15 April 2026

A small firm's guide to Open Banking under the CDR

What the Consumer Data Right means for Australian accounting firms: what data you can get, how consent works, and what to tell your clients.

Open Banking in Australia is implemented under the Consumer Data Right (CDR), a framework that lets accredited recipients receive banking data directly from a customer's bank with the customer's explicit, time-limited consent. For accounting firms, it is the cleanest replacement for screen-scraping and PDF-statement workflows.

What you can actually get

Under CDR banking, an accredited recipient can fetch product data, account data (balances, account details), and transaction data: typically up to seven years of history depending on the institution.
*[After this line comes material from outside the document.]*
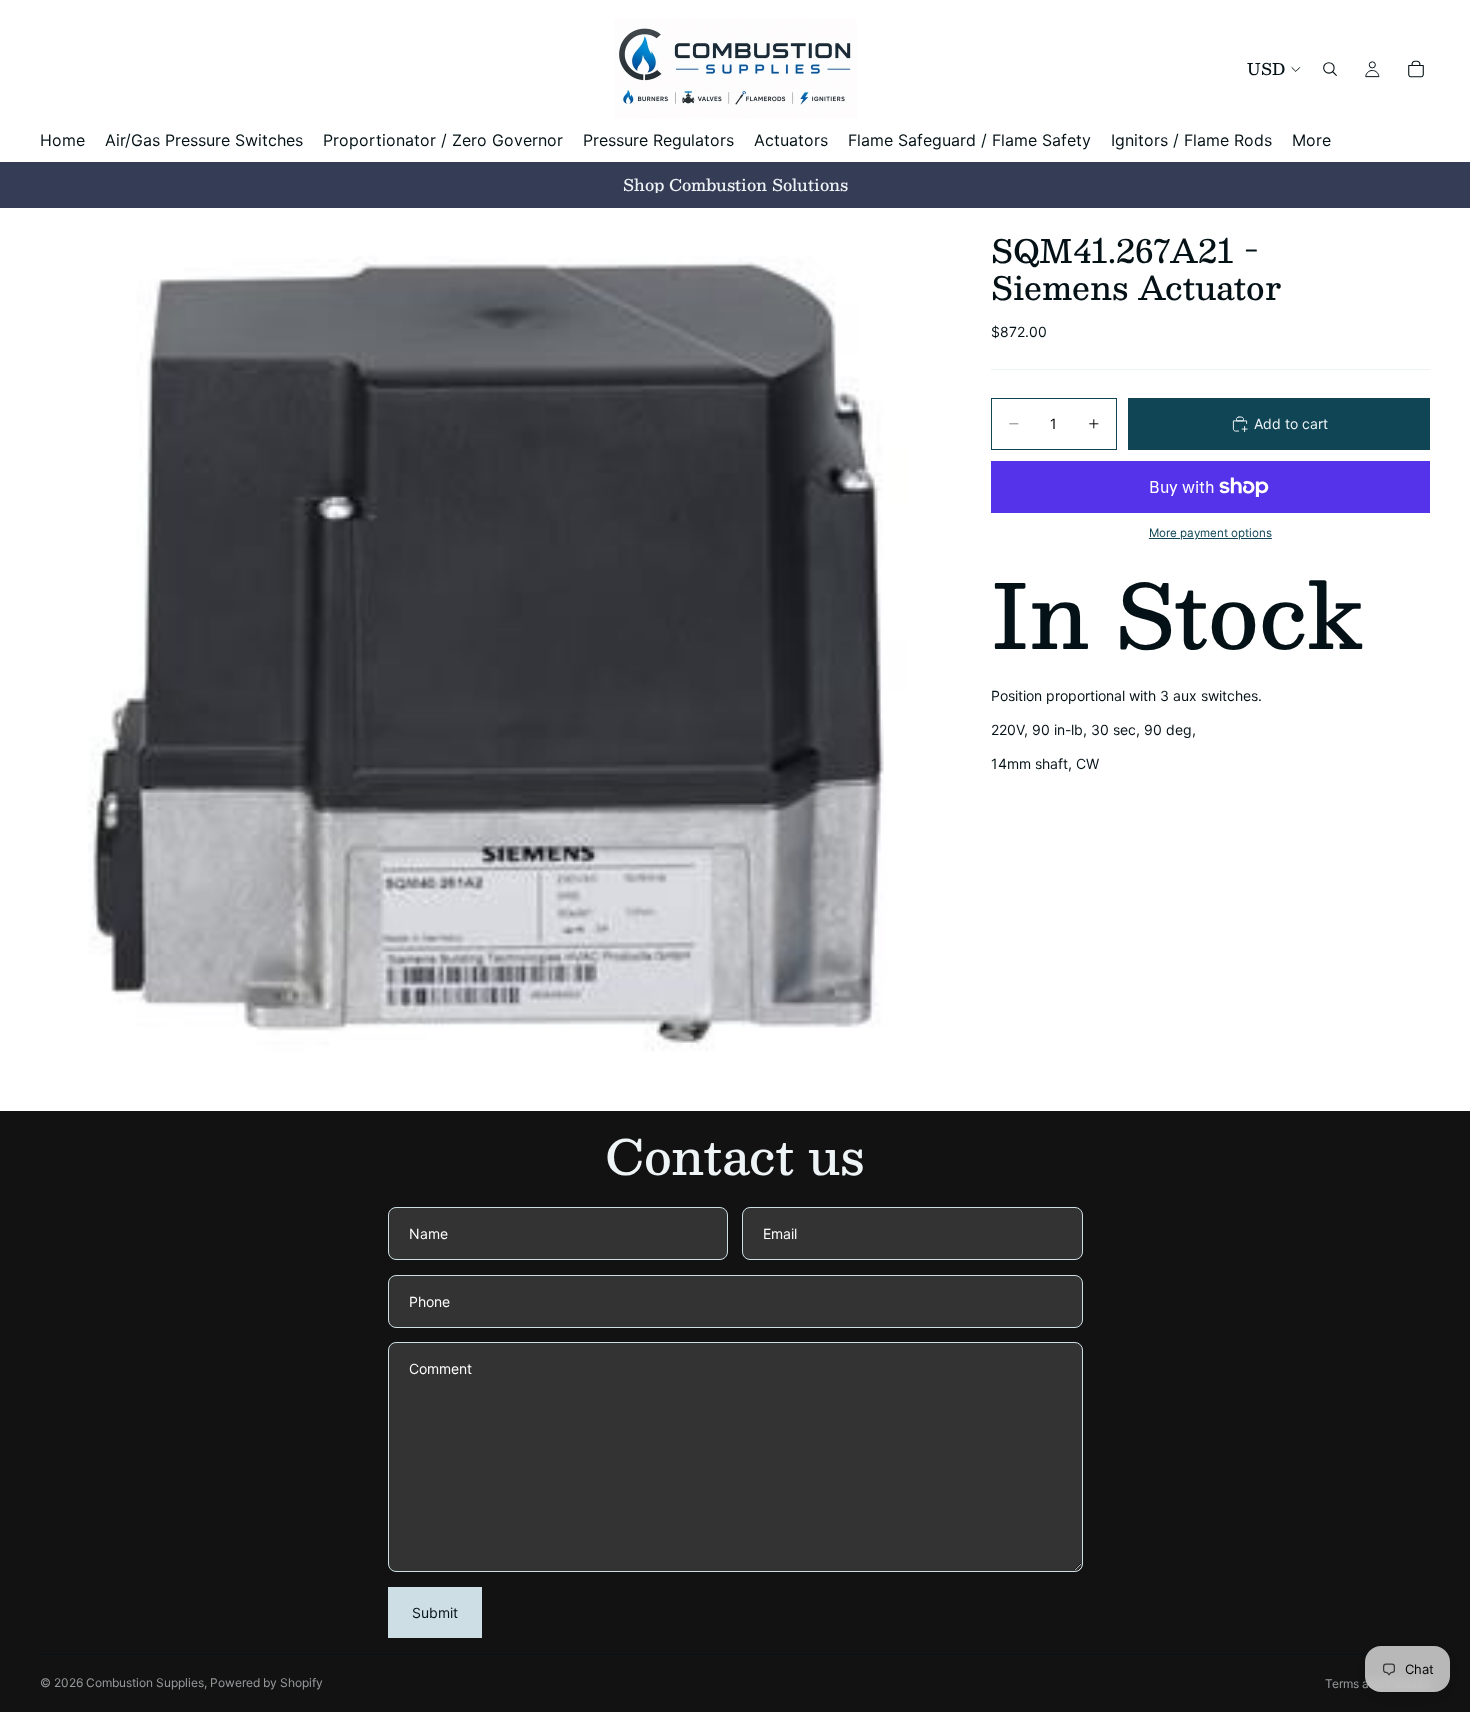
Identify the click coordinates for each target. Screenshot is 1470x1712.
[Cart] (1416, 69)
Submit (435, 1612)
Direct debits, scheduled payments and saved payees are also in scope. What you cannot get: business banking products that fall outside the in-scope list, and anything where the customer has not consented.

How consent really works

Three rules to remember

  • Consent is per client, time-limited, and revocable in one tap. Re-consent is on the recipient (you) to manage.
  • Data must be stored and used only for the purpose the customer consented to. Re-purposing, even within the same firm, needs new consent.
  • Data deletion on consent expiry or revocation is mandatory unless the customer separately consents to retention.

What to tell your clients

Most clients have been told for years to never share their banking credentials. CDR is the explicit, regulator-blessed alternative to credential sharing: they consent through their own bank's app, and they can revoke consent at any time. Saying that out loud, once, removes the last common objection to switching to feeds-first compliance work.